Our weekly blog on the New Orleans fine dining scene

Hogs and Technical Hiccups

Hogs for the Cause and dealing with a dead computer

Ladies and gentlemen, this marks the first time that we at Haute Plates Industries and Light Mechanical Crop Dusting have composed a "blog" by dictation. Dispel from your minds any image of a human with a notepad and the ability to write in shorthand, however, as I am dictating this to my iPad. Why? Because my laptop died on Sunday, and so did the already-near-death-laptop it replaced.

This process is not without hiccups. For example, while my iPad is a marvel of technology, it does not speak French, and thus "Haute Plates" comes out as "hog place" or "hoot pace." We are not entirely opposed to the former, but the latter sounds more like a small town in West Virginia than a New Orleans food blog, and while Haute Plates does have certain holdings in the Mountaineer state, we are not a town.

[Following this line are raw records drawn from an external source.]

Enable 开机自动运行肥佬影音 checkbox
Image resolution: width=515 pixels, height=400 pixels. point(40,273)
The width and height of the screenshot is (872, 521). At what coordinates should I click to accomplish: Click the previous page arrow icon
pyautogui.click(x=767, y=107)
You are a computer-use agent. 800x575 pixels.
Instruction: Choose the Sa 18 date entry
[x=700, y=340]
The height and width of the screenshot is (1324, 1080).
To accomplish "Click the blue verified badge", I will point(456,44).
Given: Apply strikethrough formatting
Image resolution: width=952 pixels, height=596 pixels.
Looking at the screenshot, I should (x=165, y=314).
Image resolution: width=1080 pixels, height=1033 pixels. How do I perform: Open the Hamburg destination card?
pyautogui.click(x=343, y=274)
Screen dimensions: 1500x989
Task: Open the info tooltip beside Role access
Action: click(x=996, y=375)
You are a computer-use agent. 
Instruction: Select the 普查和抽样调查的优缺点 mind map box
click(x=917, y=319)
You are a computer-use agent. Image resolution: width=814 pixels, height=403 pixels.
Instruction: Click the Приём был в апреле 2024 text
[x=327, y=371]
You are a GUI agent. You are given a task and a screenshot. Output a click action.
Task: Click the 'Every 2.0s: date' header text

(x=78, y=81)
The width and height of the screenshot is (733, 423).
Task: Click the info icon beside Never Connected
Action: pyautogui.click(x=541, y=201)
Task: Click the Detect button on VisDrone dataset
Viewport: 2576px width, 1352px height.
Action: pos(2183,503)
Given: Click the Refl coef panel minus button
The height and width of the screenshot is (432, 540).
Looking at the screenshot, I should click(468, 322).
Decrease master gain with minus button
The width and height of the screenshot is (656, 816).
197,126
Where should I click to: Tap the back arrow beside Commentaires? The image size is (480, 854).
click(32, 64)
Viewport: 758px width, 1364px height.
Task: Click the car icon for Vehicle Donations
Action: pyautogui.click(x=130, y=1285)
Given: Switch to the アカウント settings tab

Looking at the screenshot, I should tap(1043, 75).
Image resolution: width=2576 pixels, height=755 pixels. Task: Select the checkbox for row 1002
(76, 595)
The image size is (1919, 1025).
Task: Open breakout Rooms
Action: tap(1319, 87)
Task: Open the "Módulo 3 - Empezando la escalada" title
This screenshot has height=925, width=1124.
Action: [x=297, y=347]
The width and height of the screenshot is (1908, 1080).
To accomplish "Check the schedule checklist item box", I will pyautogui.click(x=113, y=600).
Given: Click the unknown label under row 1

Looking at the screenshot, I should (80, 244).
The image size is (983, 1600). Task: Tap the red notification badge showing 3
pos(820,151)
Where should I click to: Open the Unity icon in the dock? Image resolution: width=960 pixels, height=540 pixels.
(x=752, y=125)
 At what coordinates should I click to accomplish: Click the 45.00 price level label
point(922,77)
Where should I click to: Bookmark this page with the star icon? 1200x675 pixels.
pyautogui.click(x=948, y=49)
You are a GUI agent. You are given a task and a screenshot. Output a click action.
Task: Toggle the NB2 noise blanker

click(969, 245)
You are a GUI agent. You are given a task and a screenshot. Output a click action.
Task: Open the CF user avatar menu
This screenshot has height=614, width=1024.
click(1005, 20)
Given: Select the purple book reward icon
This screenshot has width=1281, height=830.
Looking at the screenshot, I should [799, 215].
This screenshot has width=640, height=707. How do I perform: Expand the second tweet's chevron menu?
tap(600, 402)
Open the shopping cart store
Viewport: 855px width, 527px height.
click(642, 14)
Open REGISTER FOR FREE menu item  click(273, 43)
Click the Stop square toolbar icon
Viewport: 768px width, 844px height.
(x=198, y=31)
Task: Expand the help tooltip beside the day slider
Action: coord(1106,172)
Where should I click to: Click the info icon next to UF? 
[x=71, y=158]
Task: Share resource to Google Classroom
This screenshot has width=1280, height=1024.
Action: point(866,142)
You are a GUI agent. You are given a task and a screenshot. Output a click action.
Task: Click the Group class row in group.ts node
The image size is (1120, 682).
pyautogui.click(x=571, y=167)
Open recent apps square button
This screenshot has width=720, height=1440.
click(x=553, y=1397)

In all events, the keyboard on my iPad is at least sufficient to correct spelling and grammatical errors interposed by the iPad interface and my own specious diction.

As fascinating as all this must be to you, it is not the reason that most of you read this work. You're here to read about food, not my technical issues. So what's new in the dining world? I don't know, I don't have a computer.

Just kidding. Hogs for the Cause is this weekend, and had I not been there at the start, I don't think I would appreciate how much the event has grown in the last five years. When it started, there was a single roast suckling pig and some raw oysters to be shucked. The cooking competition started the second year, but it was still small enough that I managed to get through the day as a team of one, effectively, after my two team-mates abandoned me due to "family issues." I guess the birth of children and parental health issues are important to some people.

There are no records of the winners and losers that day as far as I know, so I tell people I won. I do not tell people what I cooked, because unfortunately I do not recall what I cooked. I think it was pork.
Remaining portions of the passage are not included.